2nd New Zealand Divisional Artillery
Return to Maadi
Return to Maadi
Leave to Tunis began at once and one man per troop left on the 13th. More went unofficially and others went in the other direction, to Kairouan, one of the holiest cities of Islam. Next day Artillery Headquarters issued a movement order and Egypt was the destination. Vehicle maintenance at once became an urgent task.
After a Divisional Artillery church parade on the 15th, conducted by Padre Buck,50 formerly chaplain of the 4th Field, the CRA gave an address and presented some immediate awards. When the 5th Field returned to its lines there was a further speech, this time of farewell from ‘Gussy’ Glasgow. He was to assume command of Base Camp with the rank of colonel. The hard task of following him as CO of the regiment was to fall on the tall shoulders of Lieutenant-Colonel Thornton.
On the 16th, when all too few of the gunners had had a chance of sampling the delights of Tunis in a carnival mood, the Divisional Artillery was on the road and moving south. The route was inland by way of Kairouan and then through Gabes, past the Mareth line with its formidable defences, through Medenine, Ben Gardane, and Suani Ben Adem to a staging area south of Tripoli on the 18th. There the 3572 men and 884 vehicles spent a day resting, and in the course of it they had to hand over to local authorities trailers, ammunition and jeeps. In return they received Patriotic parcels, mail and a little beer, and in the evening the Kiwi Concert Party gave a memorable performance.

Excerpted records:

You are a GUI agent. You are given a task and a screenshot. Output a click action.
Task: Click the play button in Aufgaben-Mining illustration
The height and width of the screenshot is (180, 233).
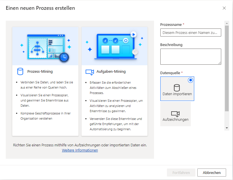(133, 35)
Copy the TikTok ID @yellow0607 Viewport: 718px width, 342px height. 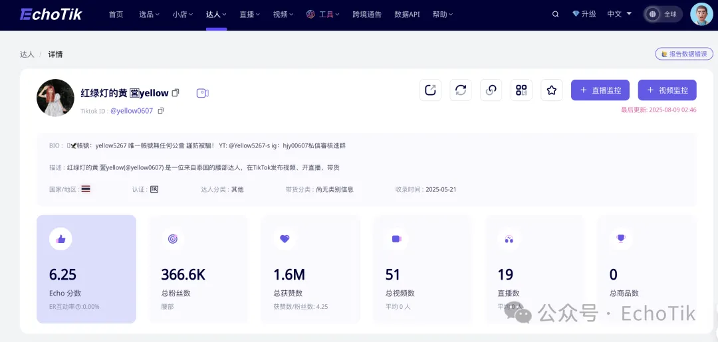click(161, 111)
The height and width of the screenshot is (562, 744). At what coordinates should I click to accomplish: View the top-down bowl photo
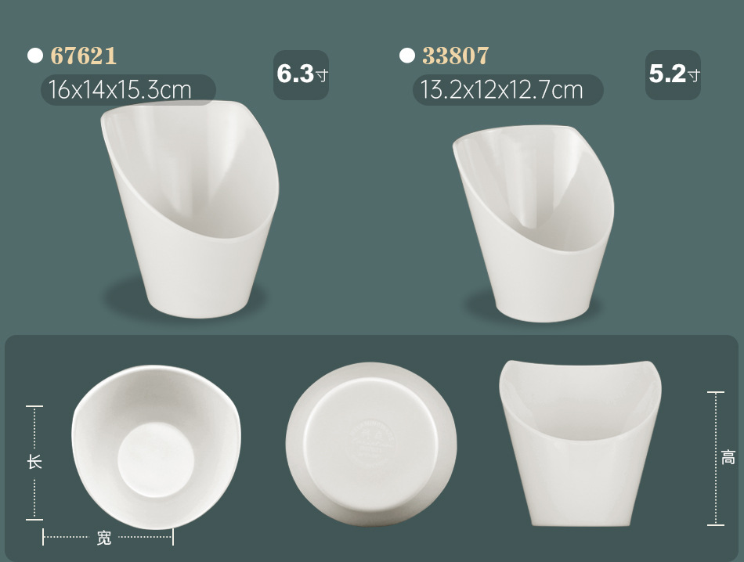pos(156,447)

Instruction 1: Using the return-to-Maadi text, explain in one to three sentences why 'Gussy' Glasgow gave a farewell speech when the 5th Field returned to its lines.
Instruction 2: Retype the return-to-Maadi text between "2nd New Zealand" and "an urgent task.", inclusive.

Task solution 1: He was leaving the regiment to take command of Base Camp with the rank of colonel. Lieutenant-Colonel Thornton was to follow him as CO of the regiment.

Task solution 2:
2nd New Zealand Divisional Artillery
Return to Maadi
Return to Maadi
Leave to Tunis began at once and one man per troop left on the 13th. More went unofficially and others went in the other direction, to Kairouan, one of the holiest cities of Islam. Next day Artillery Headquarters issued a movement order and Egypt was the destination. Vehicle maintenance at once became an urgent task.